Informasi yang disampaikan kepala sekolah SDN 26 Padang, Eriani SPd, menyebutkan sejak pertama kali di bangun didasar bukit itu, batu sebesar dangau tersebut telah bertengger kokoh. Hanya saja, sejak gempa Selasa, 6 Maret lalu, batu yang awalnya satu kesatuan utuh, terbelah menjadi dua. Kendati sama-sama masih bertenger, dikwatirkan salah satu atau kedua bagiannya akan jatuh. Dan menghantam bangunan sekolah itu.

"Setiap hari siswa diliputi kecemasan. Apalagi kalau hujan mengguyur deras. Kalau demikian, siswa dan para guru terpaksa harus kami pulangkan lebih cepat. Terlalu berbahaya," ujar Eriani yang diamini majelis guru lainnya, Yuni Asmi.

-*-

### Daftar Tugas
(1) Dalam teks tentang batu yang mengancam SDN 26 Padang, apa yang terjadi pada batu itu sejak gempa Selasa, 6 Maret?
(2) Lanjutkan teks tentang batu yang mengancam SDN 26 Padang, dimulai setelah kalimat terakhir yang ditampilkan.

### Data yang Disediakan

-*-

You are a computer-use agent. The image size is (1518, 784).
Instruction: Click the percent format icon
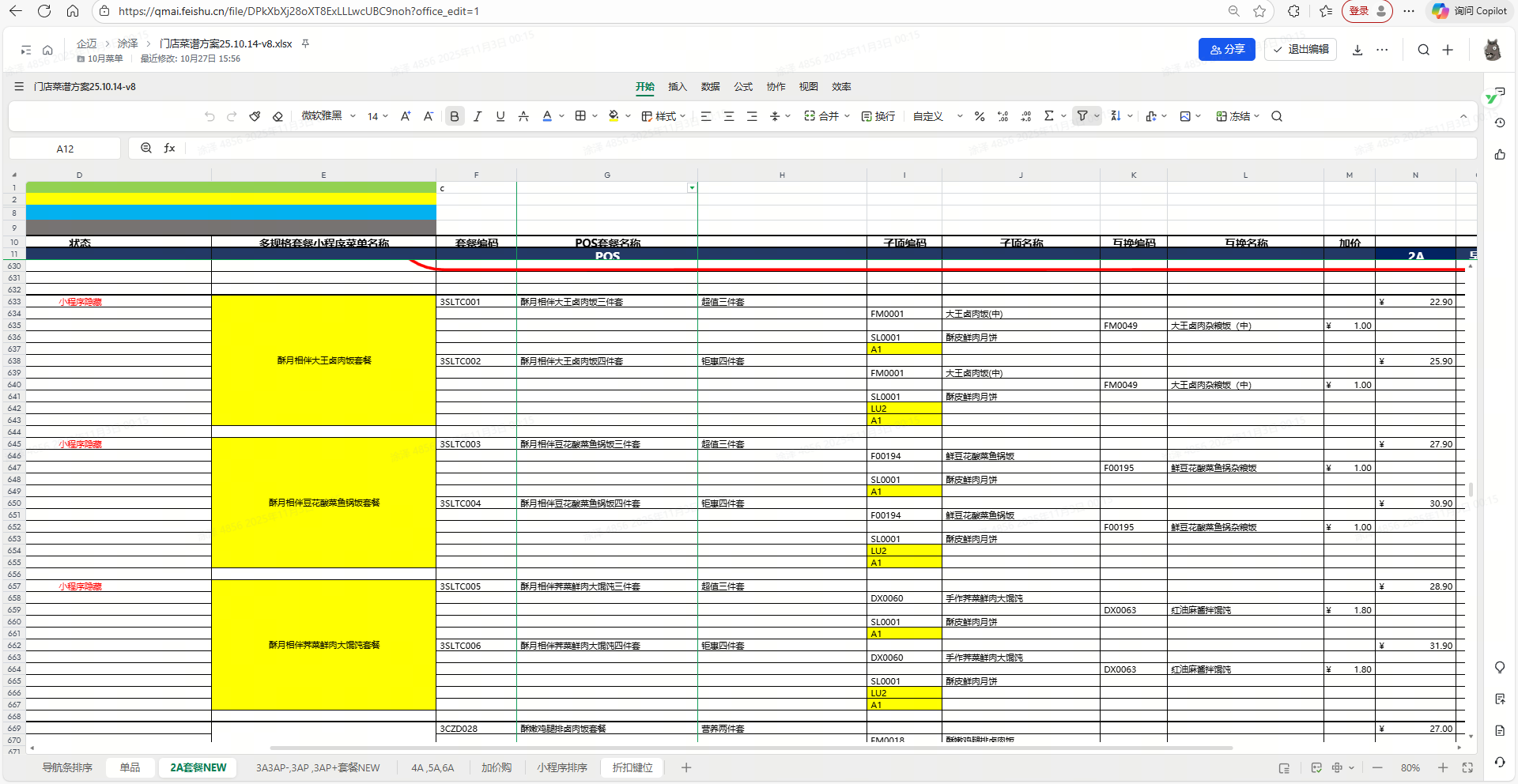tap(980, 116)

-*-

### Jawaban Tiap Tugas
(1) Batu yang awalnya merupakan satu kesatuan utuh itu terbelah menjadi dua.

(2)
Jarak dinding sekolah dengan batu yang bertengger setinggi 10-an meter itu, hanya sekitar satu meter saja. Akibatnya, jika jatuh, batu itu akan menggelinding kebawah setelah sebelumnya membobol dinding ruangan kelas. Bisa dibayangkan jika itu terjadi saat siswa sedang melangsungkan aktifitas bekajar-mengajar. Menurut Eriani, pihaknya telah pernah mengajukan proposal untuk memecahkan batu itu ke dinas pendidikan. Namun belum terealisaikan. Pihaknya berharap batu sebesar dangau itu, bisa segera dipecah dan dijatuhkan dari bukit.

Lurah Pampangan, Zuriwan BE, juga menyatakan hal yang sama. Sejak lama siswa dan guru sekolah SDN 26 pampangan mendambakan ketenangan, jauh dari bayang-bayang ancaman batu yang setiap hari bisa saja jatuh. Demikian juga, ketua LPM Pampangan Sanjaya, berharap pemerintah Kota Padang bisa mengambil alih upaya pemecahan batu itu. Sanjaya yang didampingi Ketua Komite SDN 26 pampangan Syafruddin, berpendapat "tagaingnya" batu itu pasca gempa, ibarat bom waktu yang setiap saat bisa mengancam.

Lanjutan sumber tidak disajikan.